◆ Required task ◆
Duplicate the rows below line for line, keeping every character as it appears.

--- Extracted data ---

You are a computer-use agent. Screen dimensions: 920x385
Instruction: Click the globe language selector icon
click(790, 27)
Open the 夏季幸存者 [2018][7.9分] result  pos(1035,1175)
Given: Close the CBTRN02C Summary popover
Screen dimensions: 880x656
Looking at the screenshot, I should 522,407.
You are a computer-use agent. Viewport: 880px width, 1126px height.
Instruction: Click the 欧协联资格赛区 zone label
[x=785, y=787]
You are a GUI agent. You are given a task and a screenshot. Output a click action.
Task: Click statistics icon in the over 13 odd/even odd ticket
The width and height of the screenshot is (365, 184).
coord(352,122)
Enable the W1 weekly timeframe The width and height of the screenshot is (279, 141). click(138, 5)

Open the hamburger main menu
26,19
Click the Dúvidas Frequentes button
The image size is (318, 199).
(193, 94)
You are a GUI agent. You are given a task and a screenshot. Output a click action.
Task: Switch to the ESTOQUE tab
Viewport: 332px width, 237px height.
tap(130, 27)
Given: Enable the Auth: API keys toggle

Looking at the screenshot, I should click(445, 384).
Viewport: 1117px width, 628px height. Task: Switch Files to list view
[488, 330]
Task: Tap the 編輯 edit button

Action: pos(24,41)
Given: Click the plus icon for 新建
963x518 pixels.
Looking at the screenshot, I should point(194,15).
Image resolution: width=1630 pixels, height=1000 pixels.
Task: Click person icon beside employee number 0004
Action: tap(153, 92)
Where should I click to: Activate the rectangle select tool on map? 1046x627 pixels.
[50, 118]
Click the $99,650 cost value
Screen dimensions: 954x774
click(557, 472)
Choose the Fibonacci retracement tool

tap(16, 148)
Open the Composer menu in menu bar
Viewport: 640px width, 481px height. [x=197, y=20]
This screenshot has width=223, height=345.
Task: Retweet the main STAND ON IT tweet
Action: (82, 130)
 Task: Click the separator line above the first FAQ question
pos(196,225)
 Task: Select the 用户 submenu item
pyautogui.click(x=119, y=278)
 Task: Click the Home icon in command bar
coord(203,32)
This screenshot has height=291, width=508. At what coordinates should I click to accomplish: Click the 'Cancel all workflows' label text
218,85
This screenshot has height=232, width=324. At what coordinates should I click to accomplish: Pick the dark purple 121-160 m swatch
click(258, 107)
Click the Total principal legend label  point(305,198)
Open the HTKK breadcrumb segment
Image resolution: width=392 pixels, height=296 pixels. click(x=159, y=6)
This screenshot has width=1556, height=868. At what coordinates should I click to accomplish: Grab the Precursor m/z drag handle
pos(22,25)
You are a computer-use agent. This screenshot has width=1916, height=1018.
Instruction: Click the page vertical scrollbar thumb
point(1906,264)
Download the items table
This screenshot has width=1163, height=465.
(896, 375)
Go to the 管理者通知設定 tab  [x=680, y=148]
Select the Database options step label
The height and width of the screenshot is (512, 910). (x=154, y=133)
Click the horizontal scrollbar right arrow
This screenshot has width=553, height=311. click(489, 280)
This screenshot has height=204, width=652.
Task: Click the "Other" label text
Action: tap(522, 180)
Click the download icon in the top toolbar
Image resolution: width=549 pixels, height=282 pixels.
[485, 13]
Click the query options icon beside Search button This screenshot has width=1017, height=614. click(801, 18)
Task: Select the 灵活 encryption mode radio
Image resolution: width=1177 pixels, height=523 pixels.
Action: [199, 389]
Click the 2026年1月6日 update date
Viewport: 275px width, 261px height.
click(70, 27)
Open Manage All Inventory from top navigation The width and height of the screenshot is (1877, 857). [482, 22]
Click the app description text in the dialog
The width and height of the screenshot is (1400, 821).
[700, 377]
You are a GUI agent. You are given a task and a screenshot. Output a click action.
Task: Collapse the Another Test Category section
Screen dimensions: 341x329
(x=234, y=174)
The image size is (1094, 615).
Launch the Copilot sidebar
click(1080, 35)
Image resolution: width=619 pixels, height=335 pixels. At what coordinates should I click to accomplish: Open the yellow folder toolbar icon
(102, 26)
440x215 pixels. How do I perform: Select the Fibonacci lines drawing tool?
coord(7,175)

---

◆ Task response ◆
You are a computer-use agent. Screen dimensions: 920x385
Instruction: Click the globe language selector icon
click(790, 27)
Open the 夏季幸存者 [2018][7.9分] result  pos(1035,1175)
Given: Close the CBTRN02C Summary popover
Screen dimensions: 880x656
Looking at the screenshot, I should 522,407.
You are a computer-use agent. Viewport: 880px width, 1126px height.
Instruction: Click the 欧协联资格赛区 zone label
[x=785, y=787]
You are a GUI agent. You are given a task and a screenshot. Output a click action.
Task: Click statistics icon in the over 13 odd/even odd ticket
The width and height of the screenshot is (365, 184).
coord(352,122)
Enable the W1 weekly timeframe The width and height of the screenshot is (279, 141). click(138, 5)

Open the hamburger main menu
26,19
Click the Dúvidas Frequentes button
The image size is (318, 199).
(193, 94)
You are a GUI agent. You are given a task and a screenshot. Output a click action.
Task: Switch to the ESTOQUE tab
Viewport: 332px width, 237px height.
tap(130, 27)
Given: Enable the Auth: API keys toggle

Looking at the screenshot, I should click(445, 384).
Viewport: 1117px width, 628px height. Task: Switch Files to list view
[488, 330]
Task: Tap the 編輯 edit button

Action: pos(24,41)
Given: Click the plus icon for 新建
963x518 pixels.
Looking at the screenshot, I should point(194,15).
Image resolution: width=1630 pixels, height=1000 pixels.
Task: Click person icon beside employee number 0004
Action: tap(153, 92)
Where should I click to: Activate the rectangle select tool on map? 1046x627 pixels.
[50, 118]
Click the $99,650 cost value
Screen dimensions: 954x774
click(557, 472)
Choose the Fibonacci retracement tool

tap(16, 148)
Open the Composer menu in menu bar
Viewport: 640px width, 481px height. [x=197, y=20]
This screenshot has width=223, height=345.
Task: Retweet the main STAND ON IT tweet
Action: (82, 130)
 Task: Click the separator line above the first FAQ question
pos(196,225)
 Task: Select the 用户 submenu item
pyautogui.click(x=119, y=278)
 Task: Click the Home icon in command bar
coord(203,32)
This screenshot has height=291, width=508. At what coordinates should I click to accomplish: Click the 'Cancel all workflows' label text
218,85
This screenshot has height=232, width=324. At what coordinates should I click to accomplish: Pick the dark purple 121-160 m swatch
click(258, 107)
Click the Total principal legend label  point(305,198)
Open the HTKK breadcrumb segment
Image resolution: width=392 pixels, height=296 pixels. click(x=159, y=6)
This screenshot has width=1556, height=868. At what coordinates should I click to accomplish: Grab the Precursor m/z drag handle
pos(22,25)
You are a computer-use agent. This screenshot has width=1916, height=1018.
Instruction: Click the page vertical scrollbar thumb
point(1906,264)
Download the items table
This screenshot has width=1163, height=465.
(896, 375)
Go to the 管理者通知設定 tab  [x=680, y=148]
Select the Database options step label
The height and width of the screenshot is (512, 910). (x=154, y=133)
Click the horizontal scrollbar right arrow
This screenshot has width=553, height=311. click(489, 280)
This screenshot has height=204, width=652.
Task: Click the "Other" label text
Action: tap(522, 180)
Click the download icon in the top toolbar
Image resolution: width=549 pixels, height=282 pixels.
[485, 13]
Click the query options icon beside Search button This screenshot has width=1017, height=614. click(801, 18)
Task: Select the 灵活 encryption mode radio
Image resolution: width=1177 pixels, height=523 pixels.
Action: [199, 389]
Click the 2026年1月6日 update date
Viewport: 275px width, 261px height.
click(70, 27)
Open Manage All Inventory from top navigation The width and height of the screenshot is (1877, 857). [482, 22]
Click the app description text in the dialog
The width and height of the screenshot is (1400, 821).
[700, 377]
You are a GUI agent. You are given a task and a screenshot. Output a click action.
Task: Collapse the Another Test Category section
Screen dimensions: 341x329
(x=234, y=174)
The image size is (1094, 615).
Launch the Copilot sidebar
click(1080, 35)
Image resolution: width=619 pixels, height=335 pixels. At what coordinates should I click to accomplish: Open the yellow folder toolbar icon
(102, 26)
440x215 pixels. How do I perform: Select the Fibonacci lines drawing tool?
coord(7,175)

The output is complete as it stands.